## Passage
The Internet Movie Database describes Donnie Darko as the story of "a troubled teenager who is plagued by visions of a large bunny rabbit that manipulates him to commit a series of crimes." Tara Lewis says the film's disturbing and obscene content has negatively affected her daughter both spiritually and emotionally.

"My daughter likes to write. She generally writes poems and things of that sort," Tara explains. "And right after she saw the movie, I started seeing poems with profanity, sexual content -- things that I have never seen her write before, never even found in some of her poems," the distraught mother says. She has no doubt Donny Darko was the source of this new and disturbing bent in her daughter's writing, she says, "because this movie was pretty graphic."

Brian Lewis is likewise convinced that his daughter's mind was invaded by the film's explicit content; he even goes so far as to say that Animo Venice High School officials are responsible for the "emotional kidnapping and psychological rape" of his daughter's "Christian innocence," which is why he says he and his wife plan to sue the school for showing Donnie Darko to their daughter without giving them prior notice.

The California pastor notes that he has rejected an offer from the school's insurance company to settle his complaint out of court. Far from being prepared to settle, he says he and Tara would like to bring others into his fight with the school over its decision to allow the inappropriate film to be shown to kids without giving parents advance warning and an opportunity to opt their children out.

"We would love to launch a class-action suit," Brian says, "because it was shown to approximately 148 fifteen-year-olds. And the thing is that they violated the law when they showed it without parental consent. You know, these movies are restricted for a reason, and these guidelines are put there for a reason. You can't just show anything to a teenager."

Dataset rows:
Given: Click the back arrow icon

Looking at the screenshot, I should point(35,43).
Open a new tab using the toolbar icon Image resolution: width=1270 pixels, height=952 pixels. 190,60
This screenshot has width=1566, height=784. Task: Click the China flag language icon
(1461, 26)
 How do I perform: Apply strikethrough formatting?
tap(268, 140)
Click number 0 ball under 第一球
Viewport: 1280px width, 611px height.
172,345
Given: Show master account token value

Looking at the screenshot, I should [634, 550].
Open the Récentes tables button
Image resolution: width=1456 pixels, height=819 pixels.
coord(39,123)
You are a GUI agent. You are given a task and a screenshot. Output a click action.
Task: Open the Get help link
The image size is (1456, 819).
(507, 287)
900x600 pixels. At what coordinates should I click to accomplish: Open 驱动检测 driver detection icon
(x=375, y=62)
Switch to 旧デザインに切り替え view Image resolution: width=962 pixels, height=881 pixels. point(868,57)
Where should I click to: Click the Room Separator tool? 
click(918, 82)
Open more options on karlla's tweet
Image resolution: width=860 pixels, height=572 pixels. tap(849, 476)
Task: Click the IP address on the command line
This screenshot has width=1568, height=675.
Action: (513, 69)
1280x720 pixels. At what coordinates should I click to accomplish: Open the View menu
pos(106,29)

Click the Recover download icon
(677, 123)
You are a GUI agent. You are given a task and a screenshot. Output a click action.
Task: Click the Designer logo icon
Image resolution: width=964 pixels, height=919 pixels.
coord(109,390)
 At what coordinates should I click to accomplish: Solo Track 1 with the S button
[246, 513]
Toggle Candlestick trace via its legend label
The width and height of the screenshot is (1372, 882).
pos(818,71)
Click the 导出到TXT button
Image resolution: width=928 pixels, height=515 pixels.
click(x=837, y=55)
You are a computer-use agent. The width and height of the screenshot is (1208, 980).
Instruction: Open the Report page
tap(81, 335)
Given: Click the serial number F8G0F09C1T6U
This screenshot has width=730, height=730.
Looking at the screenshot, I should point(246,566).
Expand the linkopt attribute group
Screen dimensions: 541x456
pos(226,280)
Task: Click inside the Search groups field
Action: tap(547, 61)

## Challenge 1
Which people and organizations are named in the passage about the Donnie Darko complaint?
## Challenge 2
Can you rewrite the part of the dataset rows that opens with the line containing "Click the Recover download icon" and closes with the line containing "click(x=837, y=55)", replacing "Image resolution" with "Screen size" and changing nothing else? Give only those lines.
The passage and the dataset rows have no connection to each other.

## Correct result 1
Tara Lewis, Brian Lewis, the Internet Movie Database, Animo Venice High School

## Correct result 2
Click the Recover download icon
(677, 123)
You are a GUI agent. You are given a task and a screenshot. Output a click action.
Task: Click the Designer logo icon
Screen size: width=964 pixels, height=919 pixels.
coord(109,390)
 At what coordinates should I click to accomplish: Solo Track 1 with the S button
[246, 513]
Toggle Candlestick trace via its legend label
The width and height of the screenshot is (1372, 882).
pos(818,71)
Click the 导出到TXT button
Screen size: width=928 pixels, height=515 pixels.
click(x=837, y=55)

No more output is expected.